Mayor Ros Jones talks to school crossing wardens at the 60th anniversary celebrations. Picture: Andrew Roe
Mayor Ros Jones talks to school crossing wardens at the 60th anniversary celebrations. Picture: Andrew Roe

This week my cabinet and I considered our budget proposals for 2015/16, part of the three- year budget strategy we set last February.

The council faces massive government cuts to the money we can spend running day-to-day services for local people. In May 2010 when David Cameron became Prime Minister, Doncaster Council received £269.8m per year in Government grants. It has now been cut by £122m a year.

No-one likes this situation but we have done our best to protect services and jobs. Where possible we are focusing on maintaining service delivery, increasing efficiency, getting value for money and reducing spending on, for example, the running costs of buildings.

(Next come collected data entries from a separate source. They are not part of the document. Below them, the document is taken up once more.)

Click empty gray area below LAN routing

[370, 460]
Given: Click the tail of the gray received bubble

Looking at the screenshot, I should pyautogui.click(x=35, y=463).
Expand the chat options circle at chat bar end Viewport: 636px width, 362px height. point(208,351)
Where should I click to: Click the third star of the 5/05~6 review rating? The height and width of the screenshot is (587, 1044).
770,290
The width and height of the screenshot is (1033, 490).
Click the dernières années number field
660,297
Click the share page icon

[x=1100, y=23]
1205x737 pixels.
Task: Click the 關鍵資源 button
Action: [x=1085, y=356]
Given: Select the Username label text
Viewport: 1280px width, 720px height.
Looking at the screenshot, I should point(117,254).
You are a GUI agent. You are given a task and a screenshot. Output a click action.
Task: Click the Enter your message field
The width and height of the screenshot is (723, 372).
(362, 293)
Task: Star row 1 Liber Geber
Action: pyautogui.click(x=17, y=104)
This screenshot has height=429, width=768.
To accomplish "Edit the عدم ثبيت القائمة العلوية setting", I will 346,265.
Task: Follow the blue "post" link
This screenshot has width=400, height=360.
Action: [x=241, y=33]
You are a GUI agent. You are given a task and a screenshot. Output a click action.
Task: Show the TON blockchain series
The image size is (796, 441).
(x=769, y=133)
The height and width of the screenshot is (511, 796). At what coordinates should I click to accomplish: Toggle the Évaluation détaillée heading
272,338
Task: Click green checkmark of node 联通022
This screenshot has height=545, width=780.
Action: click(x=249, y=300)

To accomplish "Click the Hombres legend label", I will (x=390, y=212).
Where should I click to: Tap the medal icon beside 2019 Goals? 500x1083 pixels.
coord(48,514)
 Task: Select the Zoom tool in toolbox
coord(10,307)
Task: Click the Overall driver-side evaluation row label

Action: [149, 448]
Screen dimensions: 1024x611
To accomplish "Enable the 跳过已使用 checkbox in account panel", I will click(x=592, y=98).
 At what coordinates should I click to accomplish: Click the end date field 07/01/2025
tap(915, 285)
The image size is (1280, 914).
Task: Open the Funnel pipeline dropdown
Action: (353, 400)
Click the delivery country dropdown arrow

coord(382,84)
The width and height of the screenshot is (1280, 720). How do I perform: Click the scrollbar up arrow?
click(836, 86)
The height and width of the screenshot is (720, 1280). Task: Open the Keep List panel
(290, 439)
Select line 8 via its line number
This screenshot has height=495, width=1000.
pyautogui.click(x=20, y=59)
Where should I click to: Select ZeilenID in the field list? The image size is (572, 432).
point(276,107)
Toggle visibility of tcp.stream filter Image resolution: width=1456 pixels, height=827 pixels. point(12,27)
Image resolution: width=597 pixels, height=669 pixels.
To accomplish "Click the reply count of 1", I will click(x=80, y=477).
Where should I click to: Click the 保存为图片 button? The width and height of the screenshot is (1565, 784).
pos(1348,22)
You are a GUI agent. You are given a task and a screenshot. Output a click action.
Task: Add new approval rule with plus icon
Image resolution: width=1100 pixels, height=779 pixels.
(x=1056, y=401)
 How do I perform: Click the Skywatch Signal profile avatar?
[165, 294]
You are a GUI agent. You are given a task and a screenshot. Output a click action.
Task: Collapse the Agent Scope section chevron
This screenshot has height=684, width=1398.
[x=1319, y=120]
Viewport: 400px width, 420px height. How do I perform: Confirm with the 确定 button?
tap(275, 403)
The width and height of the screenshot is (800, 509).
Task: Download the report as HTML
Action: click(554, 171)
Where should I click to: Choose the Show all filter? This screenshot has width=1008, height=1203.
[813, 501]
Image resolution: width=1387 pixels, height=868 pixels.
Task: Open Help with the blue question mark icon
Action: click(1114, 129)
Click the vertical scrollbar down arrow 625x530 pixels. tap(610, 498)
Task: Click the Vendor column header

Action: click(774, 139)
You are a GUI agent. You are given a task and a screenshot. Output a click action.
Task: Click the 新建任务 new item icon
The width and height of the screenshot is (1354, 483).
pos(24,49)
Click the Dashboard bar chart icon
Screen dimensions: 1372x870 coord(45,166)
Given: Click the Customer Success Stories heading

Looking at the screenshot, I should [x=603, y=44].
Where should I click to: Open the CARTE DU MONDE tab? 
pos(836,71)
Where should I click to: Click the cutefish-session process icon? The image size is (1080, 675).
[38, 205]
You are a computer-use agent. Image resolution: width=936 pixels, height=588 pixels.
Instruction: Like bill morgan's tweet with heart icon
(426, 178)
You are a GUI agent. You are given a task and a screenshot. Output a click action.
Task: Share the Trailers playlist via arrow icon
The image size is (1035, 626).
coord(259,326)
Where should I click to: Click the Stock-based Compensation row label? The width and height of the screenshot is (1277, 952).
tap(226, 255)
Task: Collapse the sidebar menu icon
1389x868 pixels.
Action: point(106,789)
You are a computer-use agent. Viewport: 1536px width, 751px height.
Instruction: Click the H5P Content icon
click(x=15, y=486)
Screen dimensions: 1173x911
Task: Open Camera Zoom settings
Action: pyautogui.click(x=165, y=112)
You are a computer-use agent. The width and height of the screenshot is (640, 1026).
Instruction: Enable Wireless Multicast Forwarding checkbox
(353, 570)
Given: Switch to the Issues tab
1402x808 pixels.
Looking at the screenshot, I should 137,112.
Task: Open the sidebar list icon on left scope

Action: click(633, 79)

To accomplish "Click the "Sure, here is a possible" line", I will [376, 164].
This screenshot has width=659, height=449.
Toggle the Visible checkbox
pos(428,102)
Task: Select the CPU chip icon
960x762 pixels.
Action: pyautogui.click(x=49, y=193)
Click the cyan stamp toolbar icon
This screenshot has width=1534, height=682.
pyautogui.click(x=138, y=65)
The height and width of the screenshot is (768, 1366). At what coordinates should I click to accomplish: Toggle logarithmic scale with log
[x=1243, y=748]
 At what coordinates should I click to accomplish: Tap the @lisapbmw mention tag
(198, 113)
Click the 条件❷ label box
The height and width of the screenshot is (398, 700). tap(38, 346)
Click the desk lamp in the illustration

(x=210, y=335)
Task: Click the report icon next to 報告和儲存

Through good financial management we have cut the estimated number of job losses from an original figure of 1,200 to around 500 over the current three-year budget. Our council tax is rising slightly to help this situation, but Doncaster still has the fourth lowest council tax of all similar local authorities and 60 per cent of households are in the lowest Band A.

But we have a good capital budget, which is for spending on buildings, infrastructure and other assets.

We are not allowed to spend this capital money on running costs, but can invest it, for example, in our schools and on major programmes to create jobs. Projects such as the FARRRS link road are bringing hundreds of millions of pounds’ worth of private sector investment and jobs for local people. They will also generate more business rates from companies in Doncaster, which can then be spent running public services while keeping council tax as low as possible.

We can also use capital money to make improvements that reduce running costs. For example, we are investing in LED streetlights, which are more effective and can be controlled centrally so faults are spotted and fixed straight away. There will be less light pollution and lower CO2 emissions. They will save millions in running costs. Money saved can then go on services such as adult social care, tackling anti-social behaviour, refuse collection and street cleaning.

More efficient grass cutting and street cleaning equipment will see savings made, while improving results.

Our new website, launched later this year, will make it easier for people to apply for services and pay for them, and reduce administrative costs.

The financial situation we face is clearly not easy but we are dealing with it sensibly, effectively and as sensitively as possible, while making sure the council is able to provide good services for local people.